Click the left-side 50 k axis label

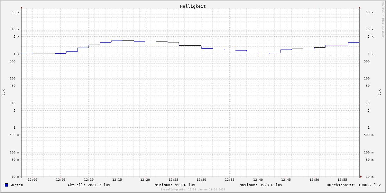[15, 12]
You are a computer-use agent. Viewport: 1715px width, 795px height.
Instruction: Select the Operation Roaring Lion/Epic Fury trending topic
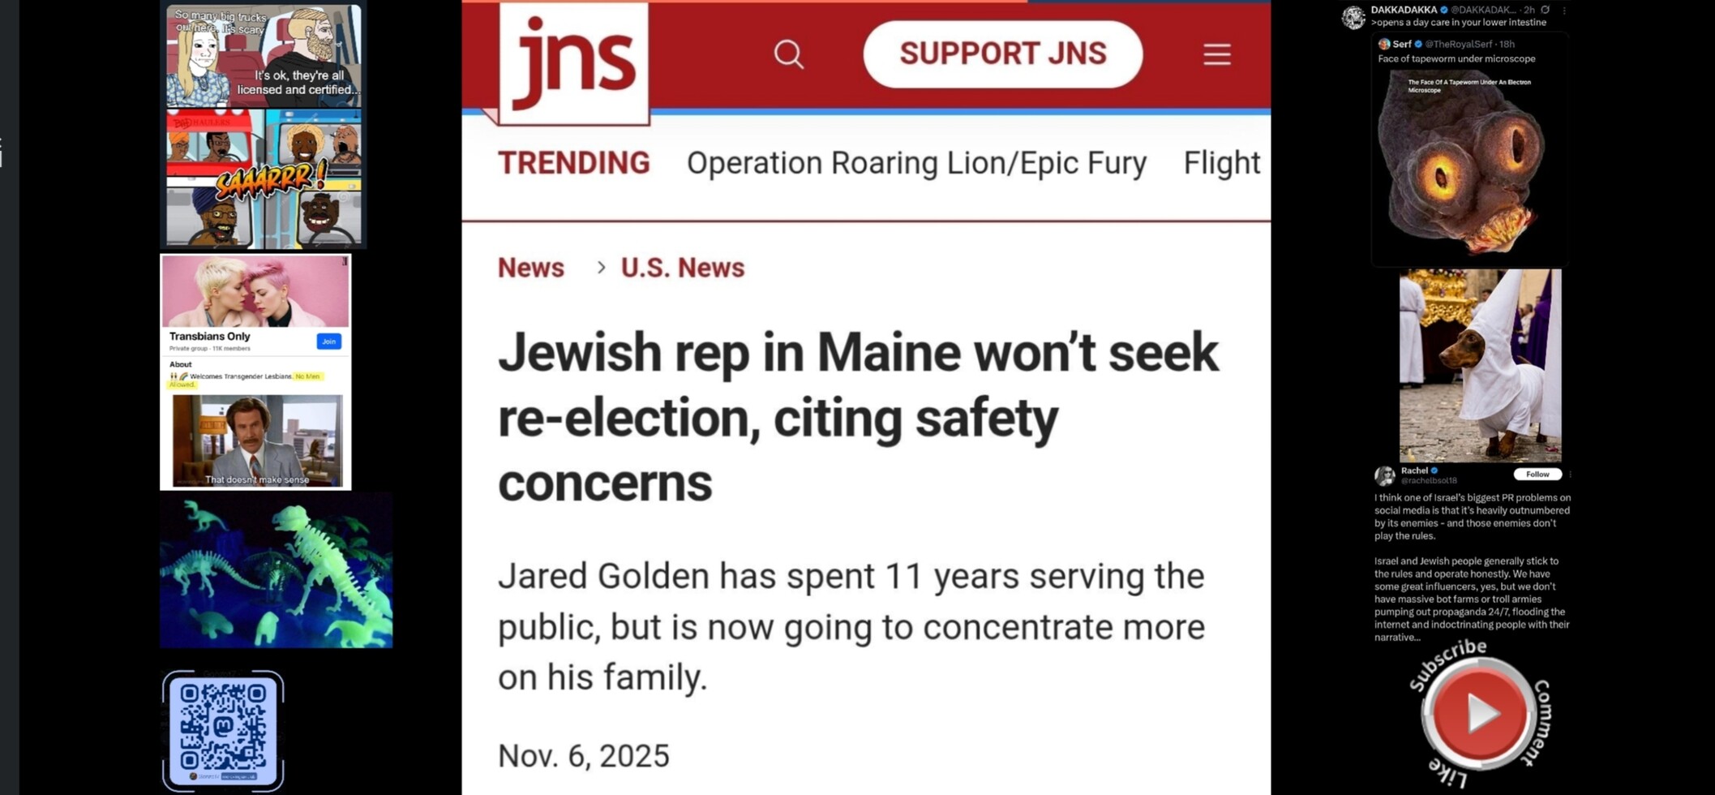pos(916,163)
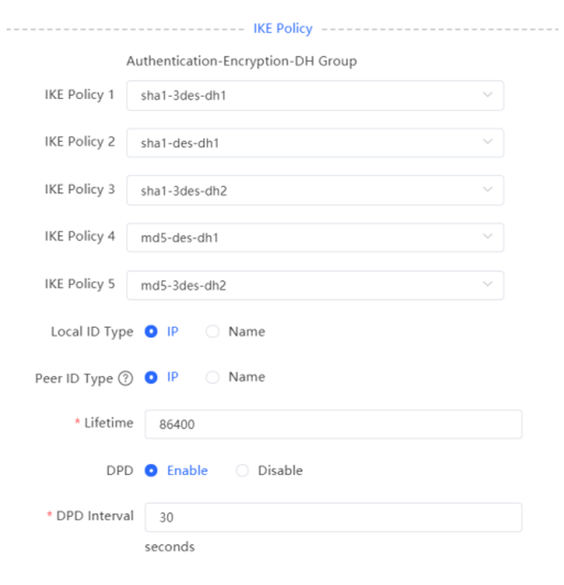The width and height of the screenshot is (564, 585).
Task: Click the Authentication-Encryption-DH Group label
Action: 241,61
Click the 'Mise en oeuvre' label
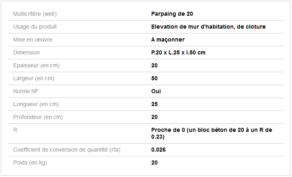Image resolution: width=292 pixels, height=177 pixels. [33, 40]
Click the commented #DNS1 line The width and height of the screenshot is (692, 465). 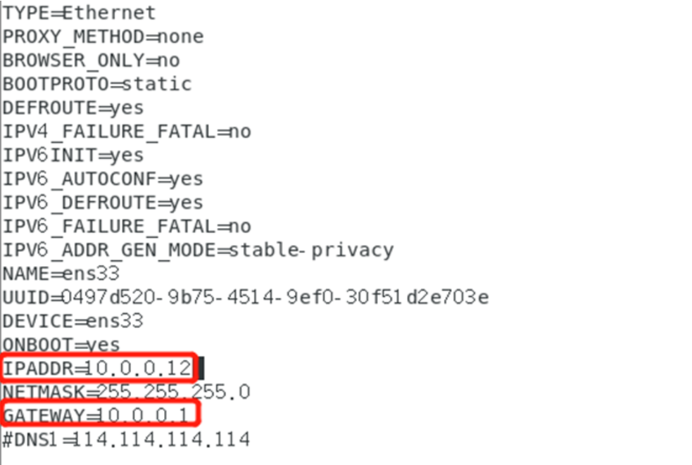126,440

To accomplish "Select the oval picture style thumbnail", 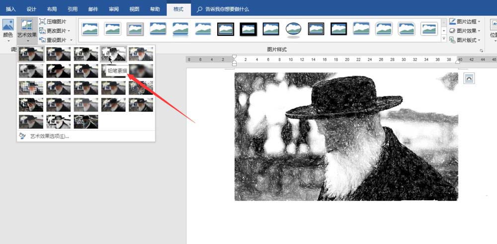I will point(294,29).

- **HOW TO COMPLETE THIS TASK**
Give back, exactly as written, the lines from the top of the material above to the line containing "You are a computer-use", both included; skip every picture.

- **RESULT OF THIS EXERCISE**
Click the left-side 50 k axis label

[15, 12]
You are a computer-use agent. Viewport: 1715px width, 795px height.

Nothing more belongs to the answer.